The reverse calculation matters whenever a deal claims "X% off!" without showing the original price. If the sale price is $60 and the tag says 40% off, the original was $60 ÷ (1 − 0.40) = $100.

This is also useful when you're double-checking a deal — comparing the "original" price the retailer claims against the actual sale percentage they're advertising. A fair number of stores inflate the "original" price ahead of a sale to make the discount look bigger; reverse- calculating from the sale price gives you a sanity check.

Frequently Asked Questions

+How are discounts and tax combined?
Sales tax is calculated on the post-discount price, the way most US retailers ring it up. So a $100 item at 30% off in a state with 8% sales tax: $100 → $70 (after discount) → $75.60 (after tax). The discount comes first, tax is layered on top.
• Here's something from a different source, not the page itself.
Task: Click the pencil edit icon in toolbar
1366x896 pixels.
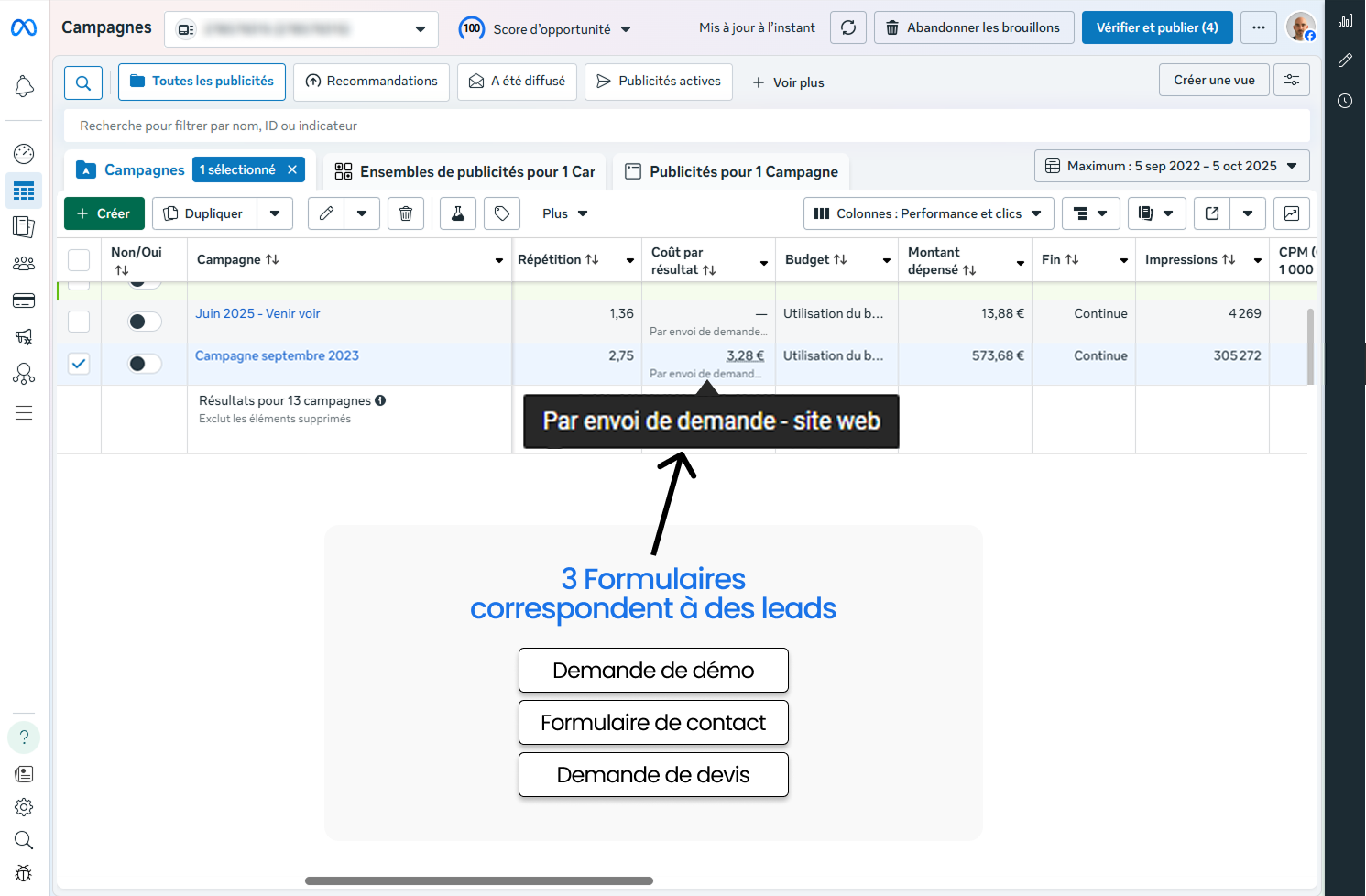Action: pos(326,213)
+Can I stack multiple discount codes?
Whether stacking is allowed depends on the retailer's policy — some let you combine a sale price with a coupon code, some don't. The math itself works fine: each additional percentage is applied to the running total, not the original. Use the Stack Discounts tab to see what the final price would be if a retailer does honour all of them.
+How is 'buy 2 get 1 free' calculated?
You're paying for 2 of 3, so the per-unit price drops by a third — a 33.3% effective discount on the bundle. "Buy 1 get 1 free" (BOGO) is a 50% effective discount on the two items together. "Buy 3 get 1 free" is 25% off, and so on for "buy N get 1 free" where the discount is 1 ÷ (N + 1).
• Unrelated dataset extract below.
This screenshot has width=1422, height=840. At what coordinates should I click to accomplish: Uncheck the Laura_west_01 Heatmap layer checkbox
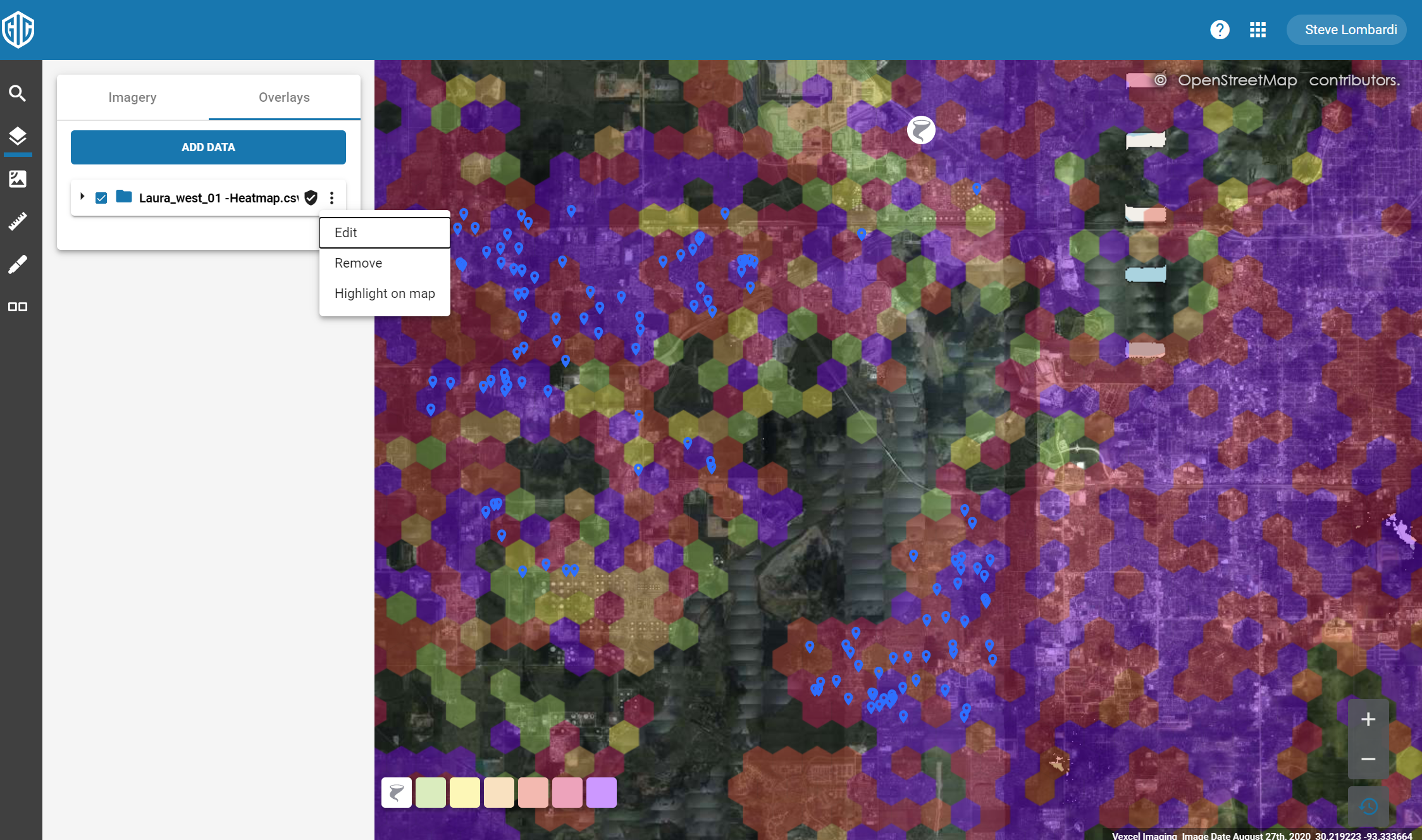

+Why isn't 50% + 25% off equal to 75%?
Because the second discount is applied to the already-discounted price, not the original. A $100 item with 50% off becomes $50; 25% off $50 is another $12.50, leaving $37.50. That's a 62.5% effective discount, not 75%. Stacked percentages always compound to less than the headline sum.
+How do I find the original price?
Use the Find Original Price tab. Enter what you're paying and the discount percentage, and the calculator divides by (1 − discount/100) to recover the original. Example: $60 sale price at 40% off → $60 ÷ 0.60 = $100 original.
+Is my data private?
Yes. The calculator runs entirely in your browser — prices, discount percentages, and tax rates never leave your device, aren't logged, and aren't tied to analytics. Refresh the page and the inputs are gone.
+Does it work offline?
Once the page is loaded, yes. The calculator runs entirely client-side, so subsequent calculations work without a network connection — handy for in-store comparison shopping where signal is patchy.